The Minnesota Committee in Support of a Democratic Iran (MCSDI), a newly formed organization of local Iranian Americans, were joined by the Advocates for Human Rights and the Jewish Community Relations Council at the Capitol on Wednesday, July 15 for a rally and march to show their support for the protesters in Iran.
The MCSDI organizers also organized the June 24 rally at the Government Center in Minneapolis, but at that time they had not chosen an official name for their group. Parham Alaei, one of the MCSDI organizers, said he felt good about how much more support they were getting this time from government officials and other organizations.
About 80 protesters held up signs such as “I love Iran,” “Torture enough, pain enough, We had enough, enough is enough,” and “Support Iranian Youth.” They first chanted and sang on the steps around the Capitol, and then listened to speakers from the sponsoring organizations and representatives from the offices of Senator Amy Klobuchar and Congress members Keith Ellison, Michele Bachmann, and Betty McCollum. Following the rally, the protesters marched along the sidewalk around the Capitol lawn.

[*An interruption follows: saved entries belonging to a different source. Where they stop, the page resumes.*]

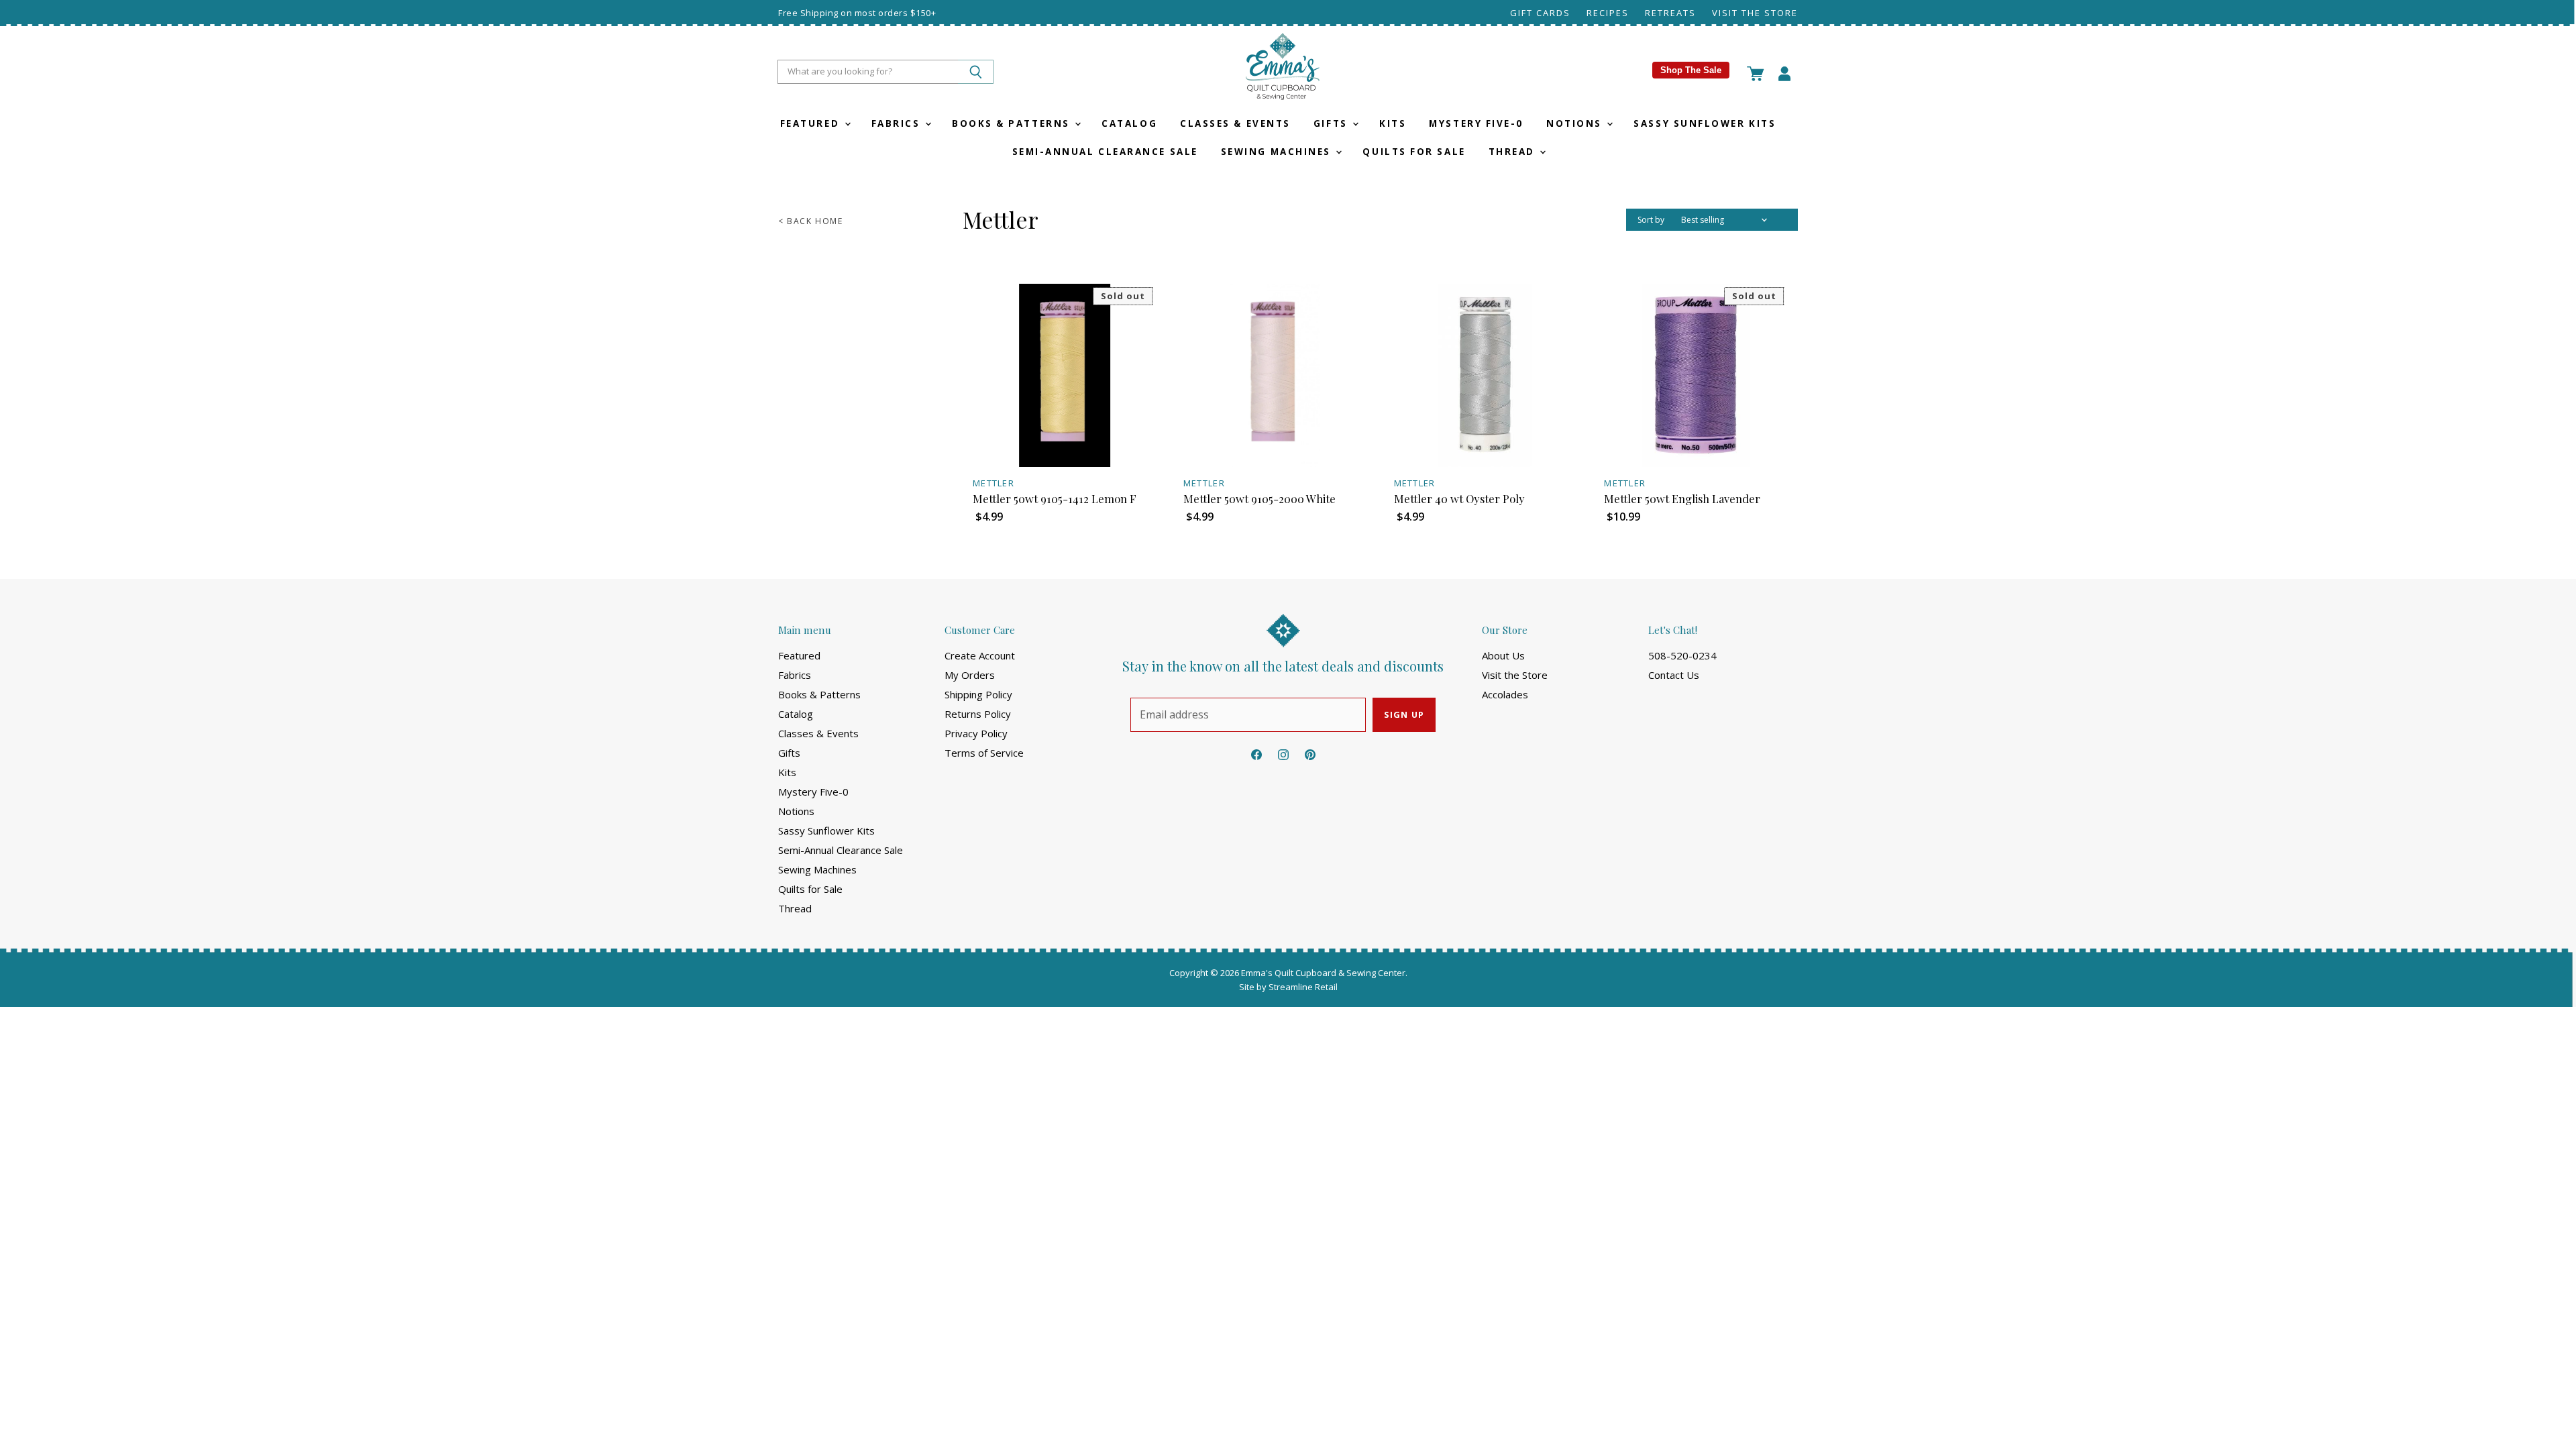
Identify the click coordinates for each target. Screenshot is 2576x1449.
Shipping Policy (978, 694)
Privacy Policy (976, 733)
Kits (1392, 123)
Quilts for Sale (1413, 152)
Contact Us (1673, 675)
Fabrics (897, 123)
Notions (1575, 123)
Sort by (1651, 220)
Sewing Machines (1278, 152)
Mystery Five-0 (1476, 123)
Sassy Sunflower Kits (1704, 123)
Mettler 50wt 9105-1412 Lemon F (1054, 498)
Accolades (1505, 694)
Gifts (1332, 123)
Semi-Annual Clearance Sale (1105, 152)
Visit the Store (1755, 13)
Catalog (1129, 123)
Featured (811, 123)
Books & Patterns (1012, 123)
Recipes (1608, 13)
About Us (1503, 655)
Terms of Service (984, 752)
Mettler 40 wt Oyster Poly (1459, 498)
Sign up (1404, 714)
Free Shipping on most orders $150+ (857, 13)
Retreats (1670, 13)
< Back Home (810, 221)
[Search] (976, 72)
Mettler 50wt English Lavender (1682, 498)
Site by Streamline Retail (1288, 987)
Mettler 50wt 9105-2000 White (1259, 498)
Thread (1514, 152)
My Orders (970, 675)
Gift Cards (1540, 13)
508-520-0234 (1682, 655)
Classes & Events (1235, 123)
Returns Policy (978, 713)
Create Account (980, 655)
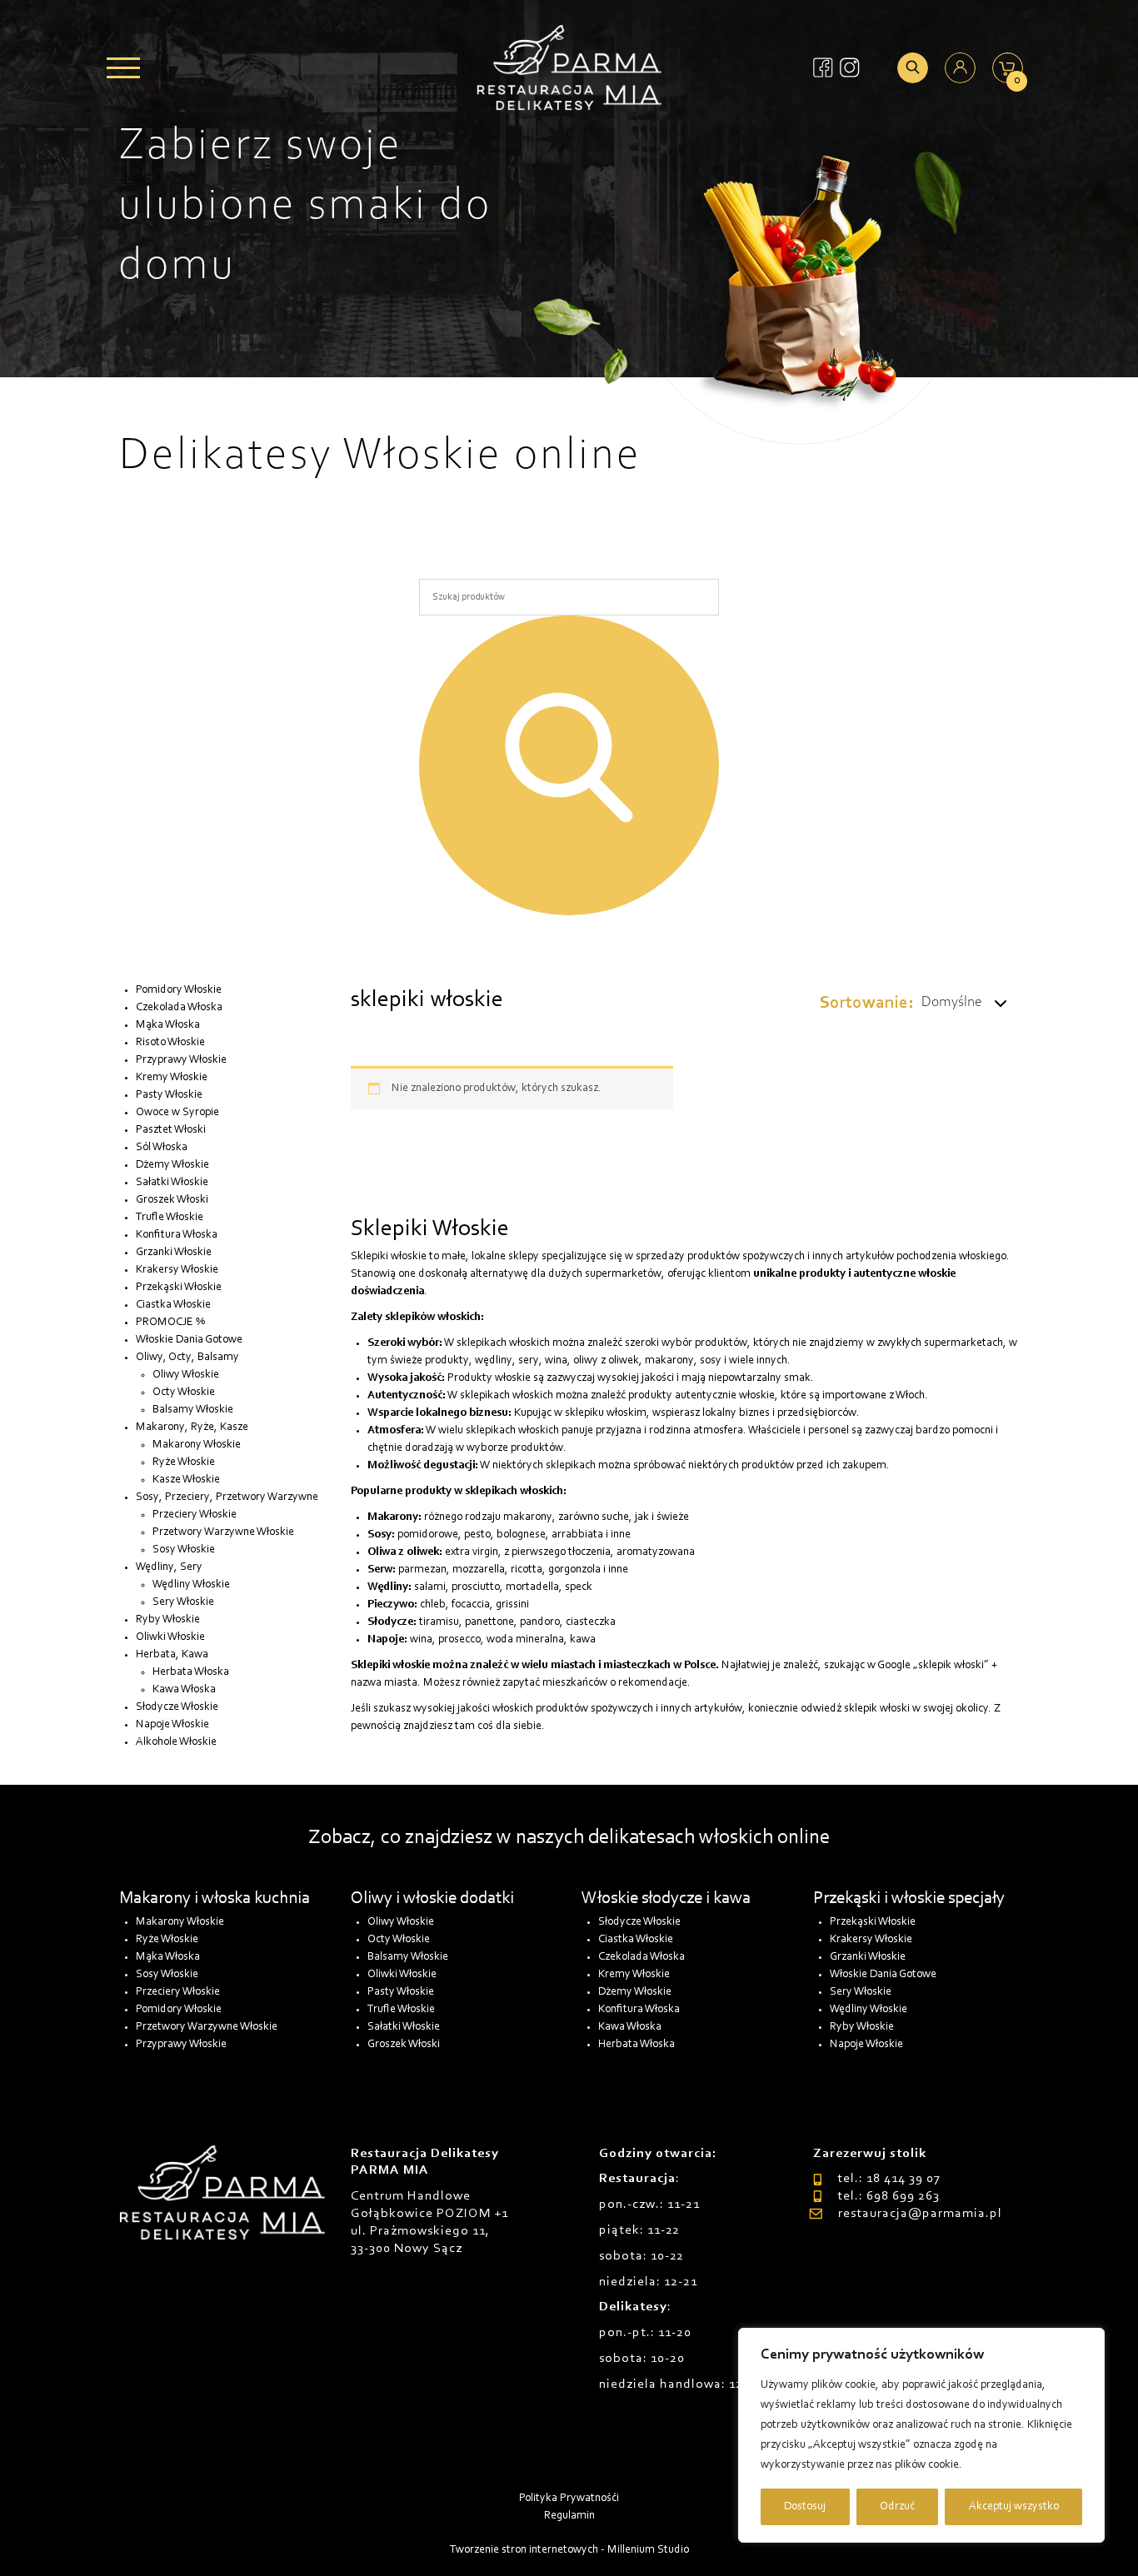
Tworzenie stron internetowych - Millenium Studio (569, 2550)
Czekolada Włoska (179, 1008)
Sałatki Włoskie (172, 1182)
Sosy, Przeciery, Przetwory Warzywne (227, 1497)
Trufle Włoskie (169, 1217)
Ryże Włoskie (183, 1462)
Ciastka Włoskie (173, 1305)
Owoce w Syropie (177, 1113)
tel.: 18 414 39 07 (889, 2178)
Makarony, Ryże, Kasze (192, 1427)
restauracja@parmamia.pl (920, 2213)
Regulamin (569, 2516)
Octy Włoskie (183, 1392)
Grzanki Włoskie (174, 1252)
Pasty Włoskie (169, 1095)
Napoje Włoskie (172, 1725)
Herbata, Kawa (172, 1655)
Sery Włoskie (183, 1602)
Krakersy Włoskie (177, 1270)
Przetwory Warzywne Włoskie (223, 1532)
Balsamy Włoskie (192, 1410)
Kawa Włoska (184, 1690)
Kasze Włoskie (186, 1480)
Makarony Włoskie (196, 1445)
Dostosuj (805, 2507)
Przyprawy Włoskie (181, 1060)
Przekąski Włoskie (179, 1287)
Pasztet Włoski (171, 1130)
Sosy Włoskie (183, 1550)
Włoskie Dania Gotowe (189, 1340)
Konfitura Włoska (176, 1235)
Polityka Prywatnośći (569, 2498)
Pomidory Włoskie (179, 990)
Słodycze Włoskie (177, 1707)
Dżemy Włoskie (172, 1165)
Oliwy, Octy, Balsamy (187, 1357)
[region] (921, 2435)
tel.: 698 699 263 (888, 2196)
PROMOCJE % (170, 1322)
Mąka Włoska (168, 1025)
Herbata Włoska (190, 1672)
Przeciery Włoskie (194, 1515)
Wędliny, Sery (169, 1567)
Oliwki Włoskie (170, 1637)
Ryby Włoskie (168, 1620)
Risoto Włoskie (170, 1043)
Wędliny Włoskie (191, 1585)
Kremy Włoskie (171, 1078)
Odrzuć (897, 2507)
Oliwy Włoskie (185, 1375)
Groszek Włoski (172, 1200)
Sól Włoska (161, 1147)
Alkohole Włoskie (176, 1742)
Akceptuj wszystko (1014, 2507)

The goals of the rally, according to the MCSD press release were:
Support for Iranian people’s quest for human rights, freedom, and democracy
Protection of innocent civilians from killing, torture and arbitrary execution
Release of political prisoners
Democratic elections under international supervision
Protection of freedom of the press and access to information
Respect for the rights of women and religious and ethnic minorities
Coverage of the Iran news, especially human rights violations, by the media
Robin Phillips, from the Advocates for Human Rights, said she hoped the rally and march would “bring some attention to the human rights violations that are happening in Iran.” She said she hoped that people could separate the politics from the human rights violations, which everyone around the world should condemn.
For some protesters, separating politics from the human rights violations is impossible. One member of MCSD stated that the politics and violence in Iran are joined. “If they would be able to tolerate the opposition’s voice,” the man said, “that basically means more freedom for the people.” He said that none of the candidates in the Iranian election were his favorite, but he hoped that dissenters would not suffer violence. “If we came up with the resolution around the world to stop violence in my country,” he said, “that would be a major step toward democracy.”